Hombeline Dulière, CAFOD’s Emergency Programme Manager, who lives in Lebanon’s capital Beirut, said:
“The current situation in Lebanon is devastating. With the announcement that the country was going into full lockdown – with even essential food shops closing and a strict curfew in place – people were beginning to panic.
“These measures, that were meant to help, have only gone to exacerbate the already fragile situation. Currently, the country is going through a massive economic crisis with 1.7 million people living under the poverty line and some 22 per cent of the population is expected to fall into extreme poverty.
“The sanitary situation is deteriorating as people struggle to access the hygiene products they need, and the healthcare system is seriously strained as more and more people are infected. Many have no choice but to work to feed their families, but with the current lockdown, this seems an impossibility.”
What was the situation in Lebanon when the explosion happened?
This disaster only added to an existing political and economic crisis, putting further stress on people as they struggle to cope in their daily lives.

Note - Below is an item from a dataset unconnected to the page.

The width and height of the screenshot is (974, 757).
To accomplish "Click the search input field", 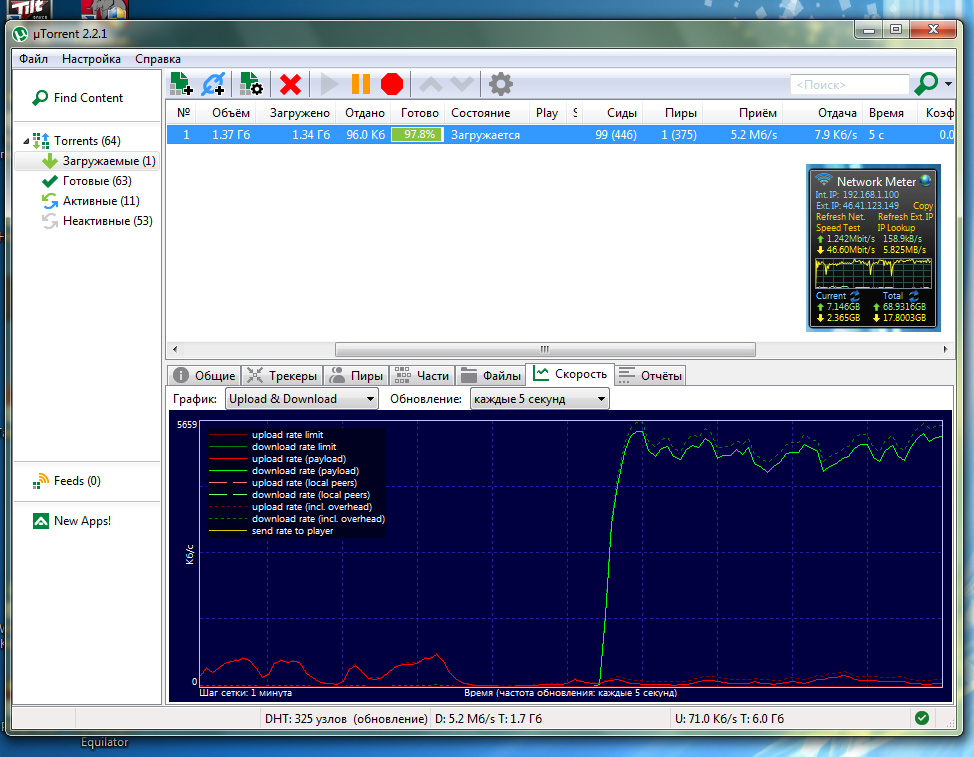I will point(848,85).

Hospitals and doctors were already reporting shortages of vital medical supplies and PPE before the explosion. Many were turning away non-critical cases to conserve resources. They are now under even greater strain.
Lebanon’s economy is in freefall. Many are surviving by eating less food while sinking further into debt. The availability of food in the country is at high risk and this explosion will have long-lasting impacts on Lebanon’s precarious food security.

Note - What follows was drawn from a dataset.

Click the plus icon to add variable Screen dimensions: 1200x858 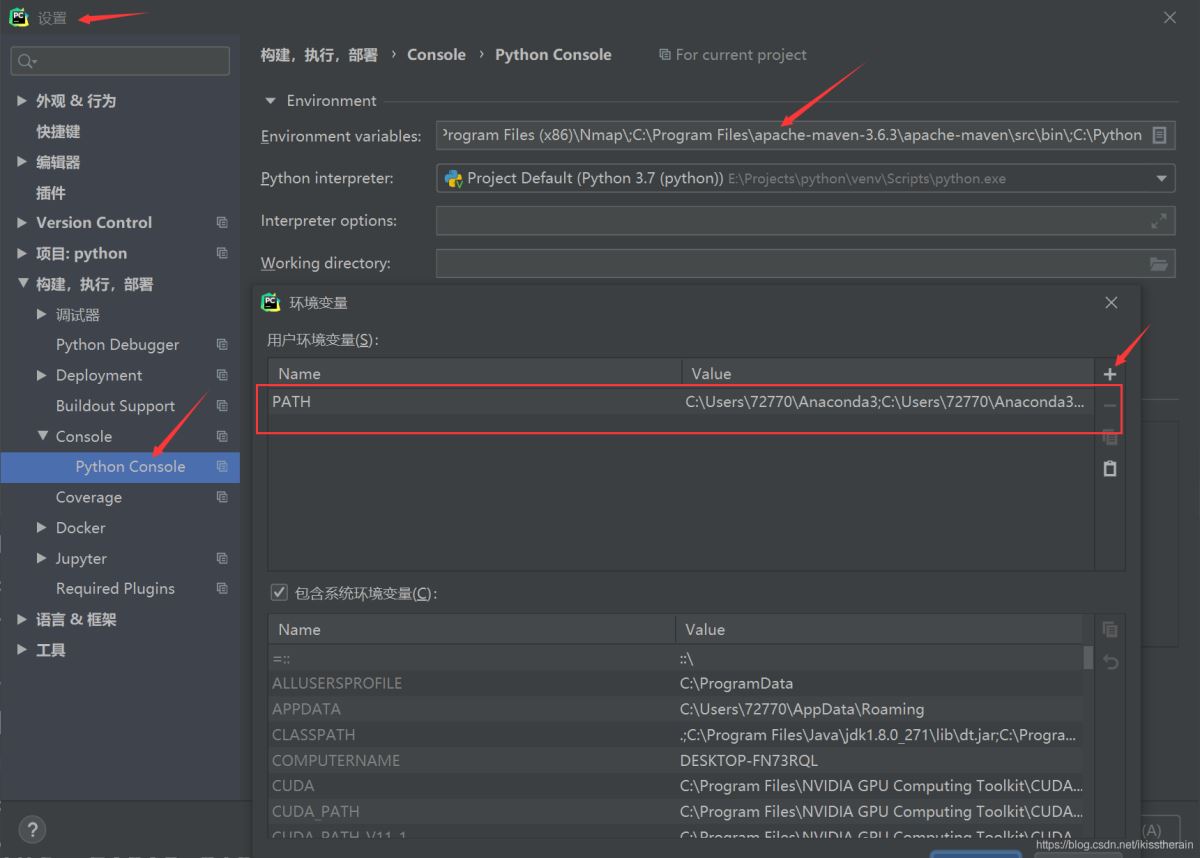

"Beirut is devastated and we are totally overwhelmed by the scale of the events."
Father Michel Abboud, President of Caritas Lebanon
How did CAFOD support organisations in Lebanon to respond immediately after the explosions?

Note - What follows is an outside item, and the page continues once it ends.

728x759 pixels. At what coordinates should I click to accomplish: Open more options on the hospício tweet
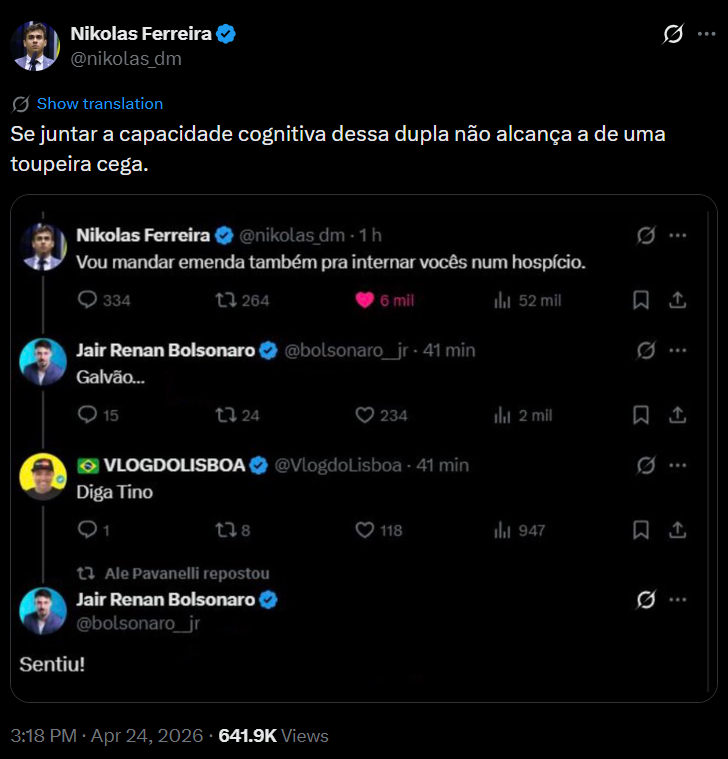[x=677, y=236]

In the immediate aftermath of the explosions, our network of local experts and volunteers were on the ground and were able to:
- Give out hot meals and emergency food, hygiene kits, and medical services, alongside providing psychological first aid directly to 1,000 people.
- Youth volunteers worked to remove rubble from the streets and helping families to clean and shore up their homes as far as possible.
- And local organisations were able to provide emergency cash distribution to 3,000 households.
They were able to give this practical help to the most vulnerable families, including the elderly and those who've been left injured or jobless by the explosion.
Yasmin Kayali, co-founder of CAFOD's partner in Lebanon, Basmeh and Zeitooneh, spoke to CAFOD a month after the blast. She said:
"The last 25 days have gone by in a blur. It has been one of the most challenging times for us in our work.
"Since day one after the explosion, we and all our staff and the amazing volunteers that have joined us have been on the ground responding to people's initial needs - food, hot meals, removal of debris, emergency medical referrals - but over the past couple of weeks, this response has evolved.
"Now we are targeting the rehabilitation of homes and businesses, along with giving legal aid to refugee victims. We are also giving relief aid made up of food baskets, hygiene baskets and money to as many of the affected families as we can cover, making sure we leave no one behind and especially targeting the elderly, those who have lost heads of household, migrant workers and refugees.
"The road to recovery is very long and we must be very strategic in the way we get and use funding in order to make sure that we deliver the most widespread benefit. And in all this, it is very important to coordinate with others on the ground to avoid duplication and to also benefit from each other’s expertise."
CAFOD’s ongoing work in Lebanon
Through CAFOD’s extensive community network, we are well-placed to provide aid in some of the worst-hit and most inaccessible areas.
Throughout the coronavirus pandemic, our local experts have been continuing to provide food, shelter, water, and medical supplies to thousands of refugees in Lebanon and their host communities.
We have also adapted our work so that we continue to safely provide training, education, support to female-led co-operatives, and work to promote social cohesion and greater understanding among communities.